Palestinian authorities have imposed temporary restrictions on travelers, but Israeli authorities are controlling entry into Palestine. Reference is made to travel information for Israel regarding information on entry into and movement restrictions in Israel that have recently been further tightened.
Palestine has introduced state of emergency and curfew. This means that hotels in the West Bank do not receive guests and all tourist destinations and archaeological sites are closed. Movement restrictions have been imposed internally between West Bank cities and between Palestine and Israel. Therefore, it is no longer possible to travel through Israel or Jordan. The border between Gaza and Egypt is also closed, as well as the border with Israel. The Ministry of Foreign Affairs’ travel advice, which discourages all travel to or stay in Gaza, still applies.
You can find more information and guidance from the Norwegian health authorities on the website of the Norwegian Institute of Public Health. See also UD’s answers to frequently asked questions about travel and coronavirus.
See health related information for travelers on the World Health Organization (WHO) website.
Hospitals in Israel generally maintain a high standard. The price level of health services is higher than in Norway. Hospitals will demand payment for treatment and may take legal action to prevent leaving until the bill is paid. It is therefore recommended to have insurance taken before departure.
The hospitals in Palestine are of varying standards, but in most cases it will be possible in a short time to go to an Israeli hospital.
Travelers can find information on emergency services and 24-hour pharmacies in Israel in the English-language newspaper Jerusalem Post and the English edition of Ha’aretz.
The sanitary conditions are generally very good in both Israel and Palestine. Eating salads usually does not cause any problems. Tap water can be drunk in most places, but the quality can vary.
Palestine has a warm and sunny climate and it is important to use sunscreen with a sufficiently high sun factor to protect the skin.

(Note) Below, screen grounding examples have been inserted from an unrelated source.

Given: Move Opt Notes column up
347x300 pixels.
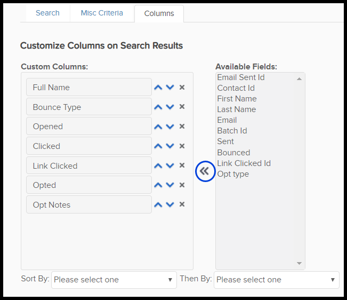Looking at the screenshot, I should point(158,205).
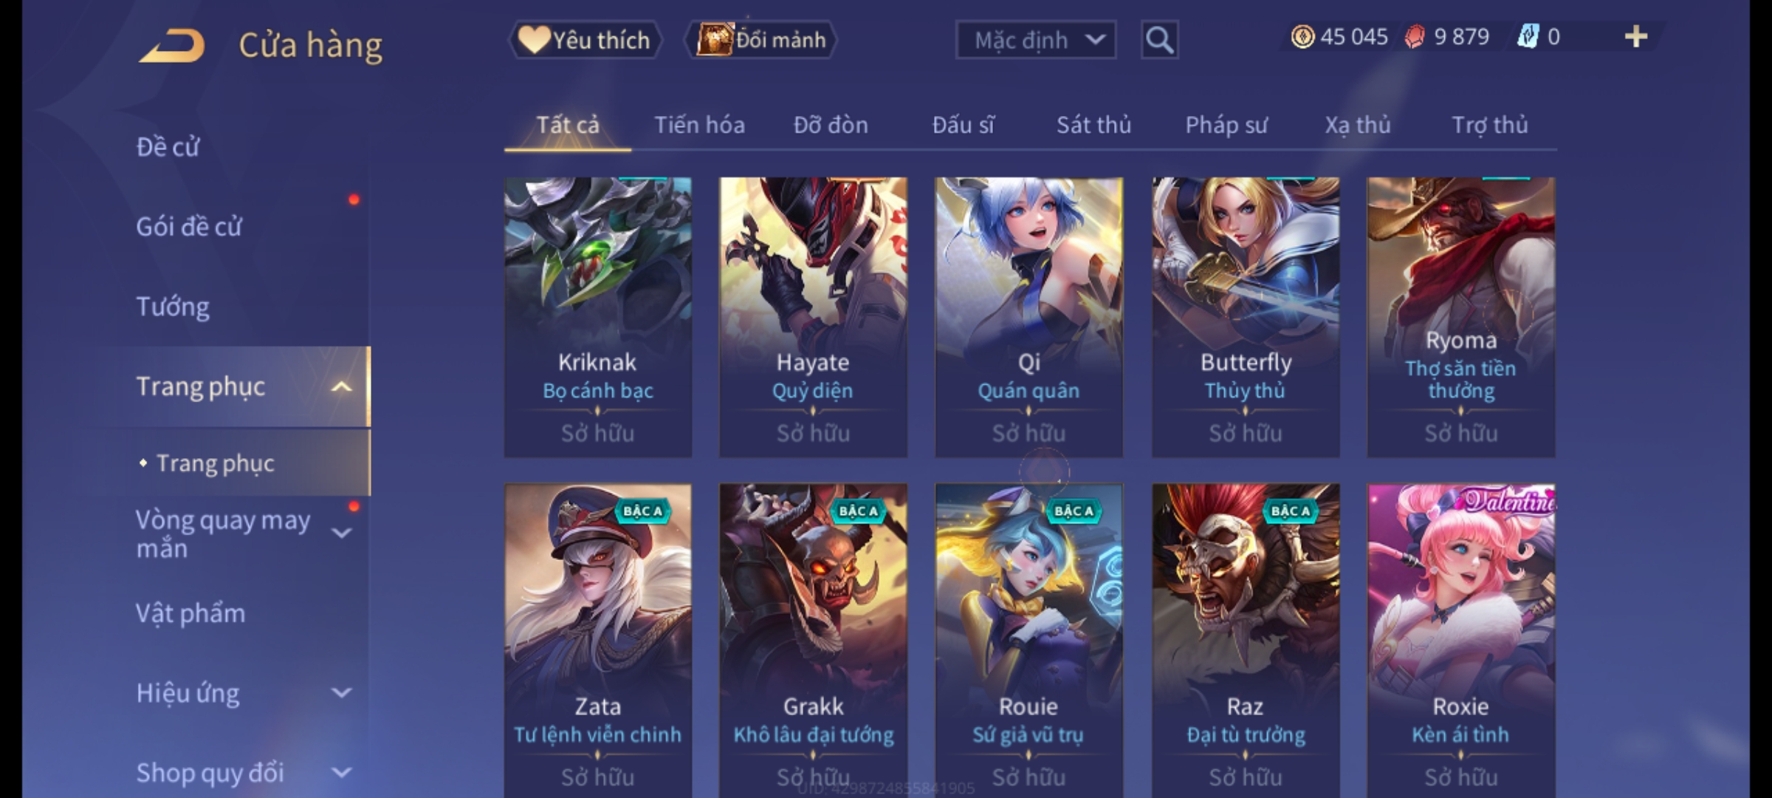Select the Tiến hóa tab

point(699,125)
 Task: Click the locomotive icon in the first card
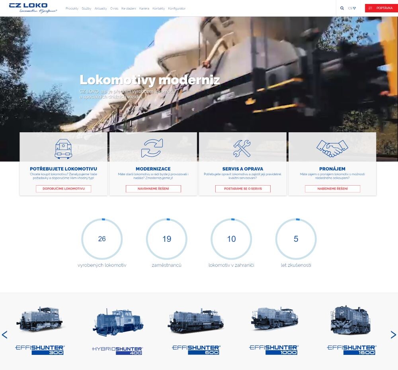point(63,149)

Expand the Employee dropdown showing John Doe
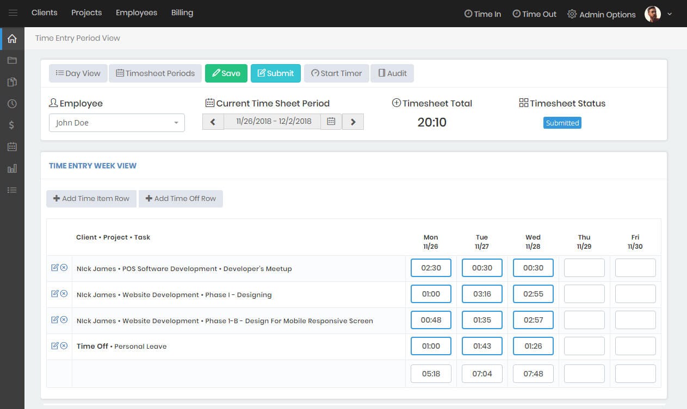(175, 123)
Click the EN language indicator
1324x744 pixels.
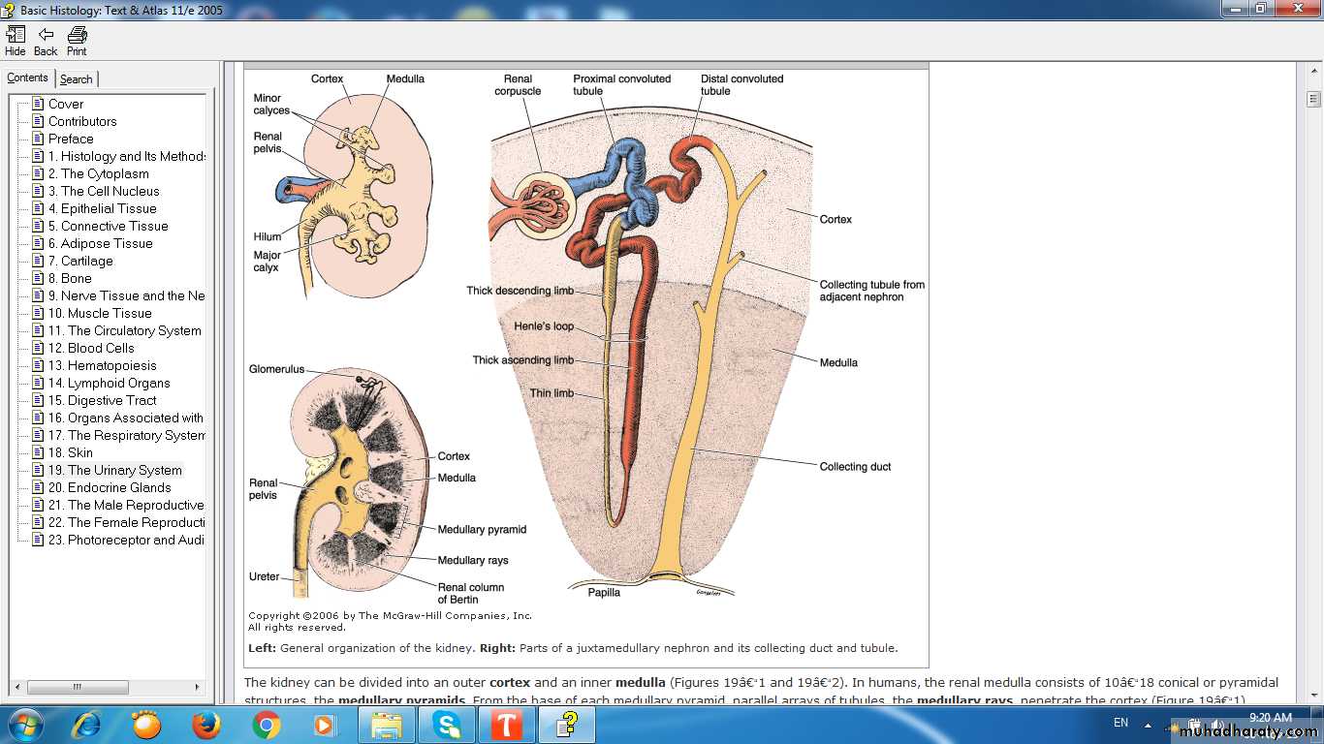[x=1120, y=723]
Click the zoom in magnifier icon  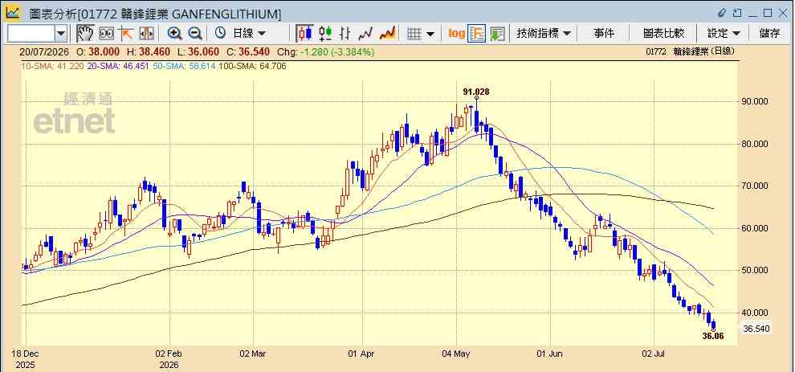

It is also important to drink plenty of water to prevent dehydration.
The most common western credit and debit cards can be used in the largest cities in Palestine at restaurants, shops, etc. and also for withdrawing local currency from ATMs. It is otherwise recommended to bring cash. Israeli shekel (NIS) is a viable currency in Palestine. Please note that taxis in Palestine do not accept credit cards as a means of payment.
Travelers should always carry a passport, as Israeli security authorities regularly check identity cards in Palestine. When traveling on the Israeli-occupied West Bank, travelers cross military checkpoints, where passports and valid visas must be presented. Experience can take a long time to get through some checkpoints. Travelers who are stopped by Israeli security personnel upon entering Israel or Palestine or at checkpoints are advised to contact the Tel Aviv Embassy immediately on tel. +972 (0) 3744 1490 during office hours Monday-Friday (08.30-16, Friday to 15) or by phone +972 (0) 5445 81906 outside of office hours.

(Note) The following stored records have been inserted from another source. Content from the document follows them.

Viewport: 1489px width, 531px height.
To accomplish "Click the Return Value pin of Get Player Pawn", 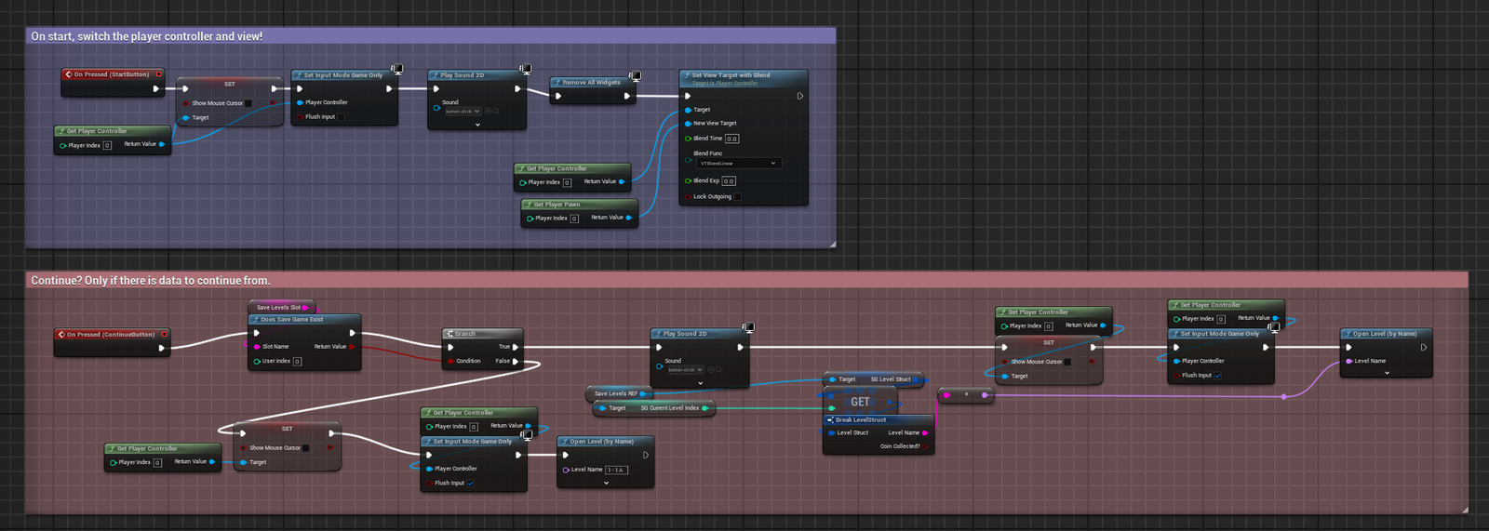I will click(x=629, y=218).
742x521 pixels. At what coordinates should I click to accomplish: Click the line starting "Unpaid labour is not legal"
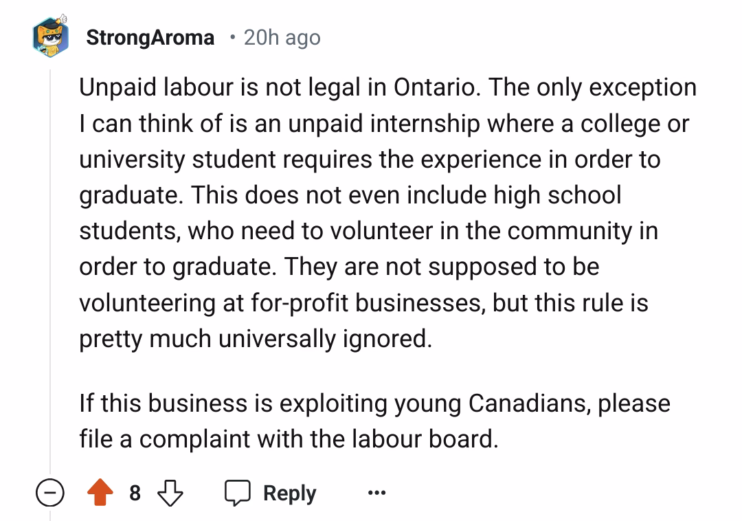click(387, 87)
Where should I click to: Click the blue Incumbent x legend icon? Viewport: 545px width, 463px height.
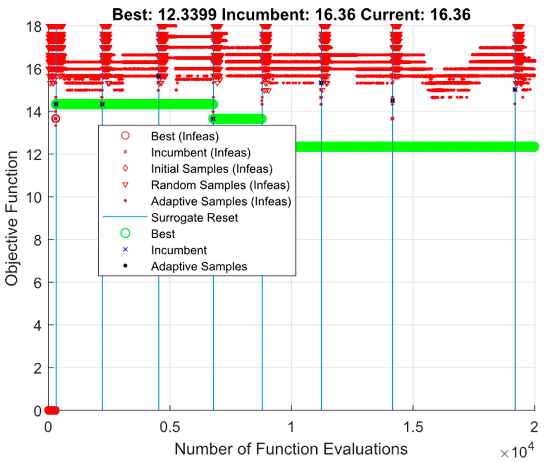pyautogui.click(x=125, y=249)
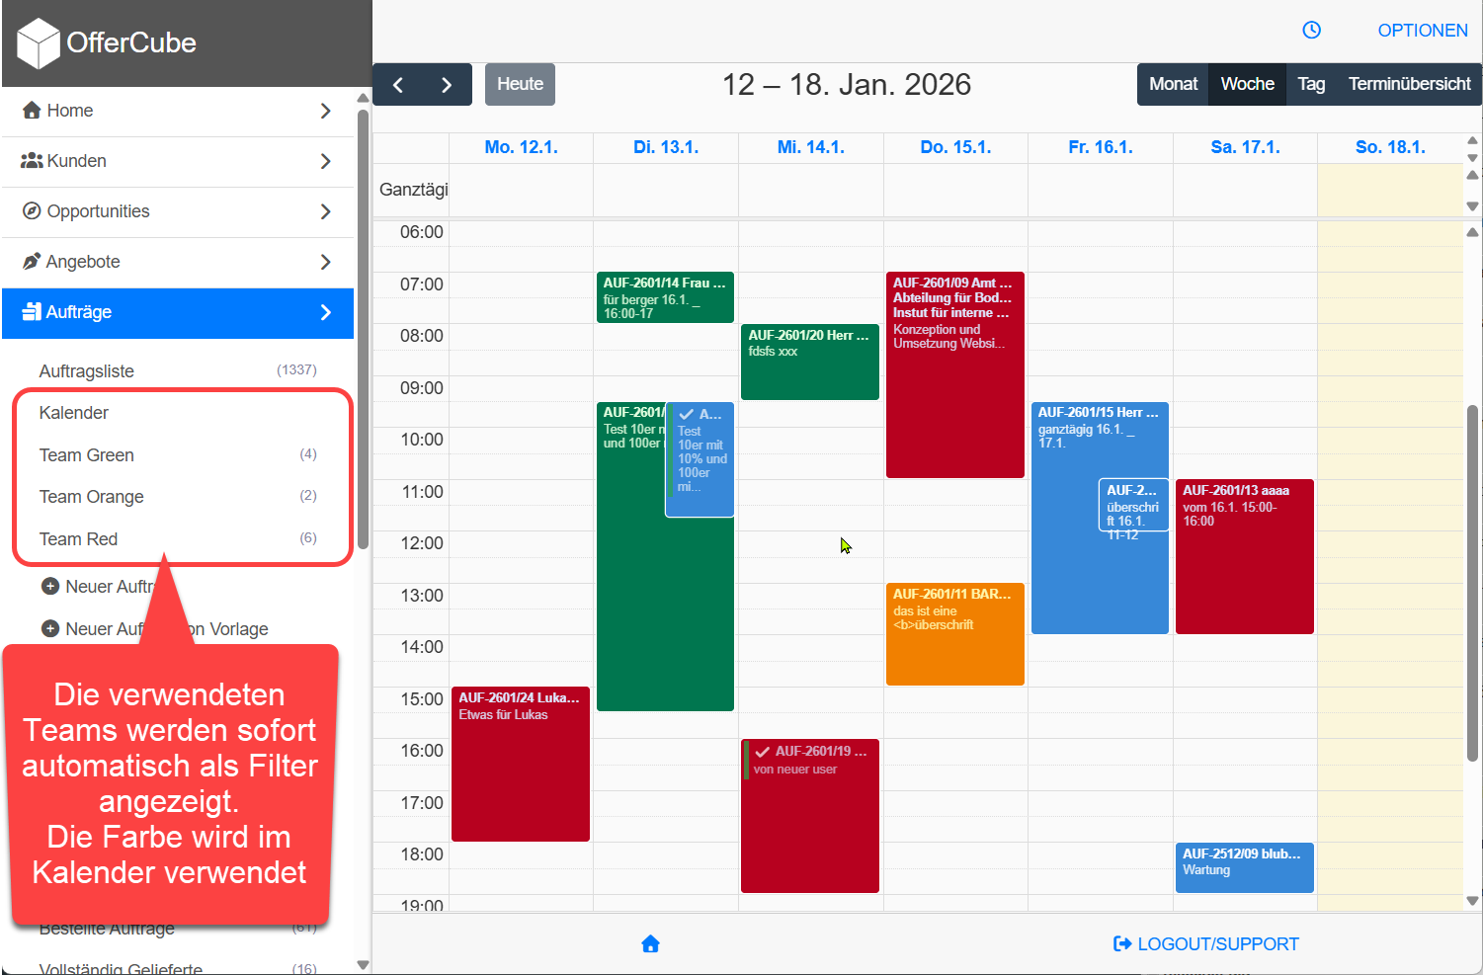The image size is (1483, 975).
Task: Open Opportunities via its target icon
Action: 31,210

The official language of Palestine is Arabic, but many Palestinians also speak English. Friday is the holiday of Muslims, and most Palestinian stores close early or are closed all day.
The dates of the national holidays vary in Palestine. Ramadan is the Moslem fasting period of 30 days that ends with ´¨©d al-fitr, and the exact dates depend on the lunar phase.
The default time zone for Palestine is GMT +2. In summer, summer time is introduced and the time zone is then GMT +3. Palestine is therefore usually one hour ahead of Norway.
The current is 220 volts. There are good connections for GSM mobile phones throughout Israel and Palestine.
Emergency telephone numbers in Israel: Police – 100, ambulance – 101, fire – 102.